### What you need to do:
Please state how many lines of the data contain "agent". The number by itself is enough.

[Stored items]

========

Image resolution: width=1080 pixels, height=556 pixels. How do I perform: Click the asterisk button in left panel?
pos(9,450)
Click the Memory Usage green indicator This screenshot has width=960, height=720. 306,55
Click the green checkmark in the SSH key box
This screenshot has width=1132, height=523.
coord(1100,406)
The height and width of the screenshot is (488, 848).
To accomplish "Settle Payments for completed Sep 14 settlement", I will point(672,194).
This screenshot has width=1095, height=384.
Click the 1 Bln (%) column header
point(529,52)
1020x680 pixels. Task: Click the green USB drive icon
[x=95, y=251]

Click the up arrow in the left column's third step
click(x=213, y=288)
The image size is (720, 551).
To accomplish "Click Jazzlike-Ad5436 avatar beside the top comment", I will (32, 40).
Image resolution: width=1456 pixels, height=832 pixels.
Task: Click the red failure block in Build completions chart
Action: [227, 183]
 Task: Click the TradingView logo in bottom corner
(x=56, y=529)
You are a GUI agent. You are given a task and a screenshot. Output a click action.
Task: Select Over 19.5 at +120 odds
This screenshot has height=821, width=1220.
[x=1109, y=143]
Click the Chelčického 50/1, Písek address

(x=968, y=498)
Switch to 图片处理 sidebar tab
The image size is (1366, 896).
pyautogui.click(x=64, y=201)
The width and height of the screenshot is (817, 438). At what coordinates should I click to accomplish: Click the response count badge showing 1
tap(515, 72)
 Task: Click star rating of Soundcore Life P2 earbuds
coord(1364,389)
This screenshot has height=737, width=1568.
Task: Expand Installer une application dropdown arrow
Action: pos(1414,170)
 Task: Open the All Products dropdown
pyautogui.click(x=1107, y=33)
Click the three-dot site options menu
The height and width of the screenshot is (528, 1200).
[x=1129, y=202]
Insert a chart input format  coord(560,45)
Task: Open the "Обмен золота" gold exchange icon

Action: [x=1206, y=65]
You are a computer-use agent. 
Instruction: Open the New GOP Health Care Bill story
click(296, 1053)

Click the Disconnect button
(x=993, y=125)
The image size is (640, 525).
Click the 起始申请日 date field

========

### Result:
2